(THE TASK): Print the data again, exactly.

··· GIVEN DATA ···

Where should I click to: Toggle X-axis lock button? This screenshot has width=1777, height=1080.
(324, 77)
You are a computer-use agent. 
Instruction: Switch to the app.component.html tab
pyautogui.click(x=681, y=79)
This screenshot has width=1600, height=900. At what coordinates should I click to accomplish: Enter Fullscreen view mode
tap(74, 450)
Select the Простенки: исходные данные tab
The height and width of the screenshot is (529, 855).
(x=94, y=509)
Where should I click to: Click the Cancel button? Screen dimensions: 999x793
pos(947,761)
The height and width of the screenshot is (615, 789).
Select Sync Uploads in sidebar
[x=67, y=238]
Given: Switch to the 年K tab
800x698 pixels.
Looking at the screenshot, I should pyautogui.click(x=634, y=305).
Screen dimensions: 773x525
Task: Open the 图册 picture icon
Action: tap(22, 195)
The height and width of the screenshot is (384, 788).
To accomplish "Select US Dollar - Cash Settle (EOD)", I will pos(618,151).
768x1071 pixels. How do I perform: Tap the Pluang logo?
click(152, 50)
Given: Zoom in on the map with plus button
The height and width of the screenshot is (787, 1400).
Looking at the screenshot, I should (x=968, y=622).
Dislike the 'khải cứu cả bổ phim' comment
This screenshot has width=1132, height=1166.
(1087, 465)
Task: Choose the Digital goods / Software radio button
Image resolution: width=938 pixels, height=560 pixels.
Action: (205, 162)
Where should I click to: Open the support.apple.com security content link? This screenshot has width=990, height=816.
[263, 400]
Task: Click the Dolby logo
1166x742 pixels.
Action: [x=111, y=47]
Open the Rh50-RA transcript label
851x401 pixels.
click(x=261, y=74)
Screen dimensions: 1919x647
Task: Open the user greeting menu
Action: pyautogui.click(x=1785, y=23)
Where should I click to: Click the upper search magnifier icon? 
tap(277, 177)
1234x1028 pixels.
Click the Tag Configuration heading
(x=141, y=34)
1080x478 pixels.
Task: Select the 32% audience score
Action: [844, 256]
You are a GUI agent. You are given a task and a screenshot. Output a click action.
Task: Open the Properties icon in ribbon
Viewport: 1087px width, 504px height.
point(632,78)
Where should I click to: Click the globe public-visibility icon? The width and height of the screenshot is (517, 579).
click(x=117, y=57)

···

(THE COMPLETED TASK):
Where should I click to: Toggle X-axis lock button? This screenshot has width=1777, height=1080.
(324, 77)
You are a computer-use agent. 
Instruction: Switch to the app.component.html tab
pyautogui.click(x=681, y=79)
This screenshot has width=1600, height=900. At what coordinates should I click to accomplish: Enter Fullscreen view mode
tap(74, 450)
Select the Простенки: исходные данные tab
The height and width of the screenshot is (529, 855).
(x=94, y=509)
Where should I click to: Click the Cancel button? Screen dimensions: 999x793
pos(947,761)
The height and width of the screenshot is (615, 789).
Select Sync Uploads in sidebar
[x=67, y=238]
Given: Switch to the 年K tab
800x698 pixels.
Looking at the screenshot, I should pyautogui.click(x=634, y=305).
Screen dimensions: 773x525
Task: Open the 图册 picture icon
Action: tap(22, 195)
The height and width of the screenshot is (384, 788).
To accomplish "Select US Dollar - Cash Settle (EOD)", I will pos(618,151).
768x1071 pixels. How do I perform: Tap the Pluang logo?
click(152, 50)
Given: Zoom in on the map with plus button
The height and width of the screenshot is (787, 1400).
Looking at the screenshot, I should (x=968, y=622).
Dislike the 'khải cứu cả bổ phim' comment
This screenshot has width=1132, height=1166.
(1087, 465)
Task: Choose the Digital goods / Software radio button
Image resolution: width=938 pixels, height=560 pixels.
Action: (205, 162)
Where should I click to: Open the support.apple.com security content link? This screenshot has width=990, height=816.
[263, 400]
Task: Click the Dolby logo
1166x742 pixels.
Action: [x=111, y=47]
Open the Rh50-RA transcript label
851x401 pixels.
click(x=261, y=74)
Screen dimensions: 1919x647
Task: Open the user greeting menu
Action: pyautogui.click(x=1785, y=23)
Where should I click to: Click the upper search magnifier icon? 
tap(277, 177)
1234x1028 pixels.
Click the Tag Configuration heading
(x=141, y=34)
1080x478 pixels.
Task: Select the 32% audience score
Action: [844, 256]
You are a GUI agent. You are given a task and a screenshot. Output a click action.
Task: Open the Properties icon in ribbon
Viewport: 1087px width, 504px height.
point(632,78)
Where should I click to: Click the globe public-visibility icon? The width and height of the screenshot is (517, 579).
click(x=117, y=57)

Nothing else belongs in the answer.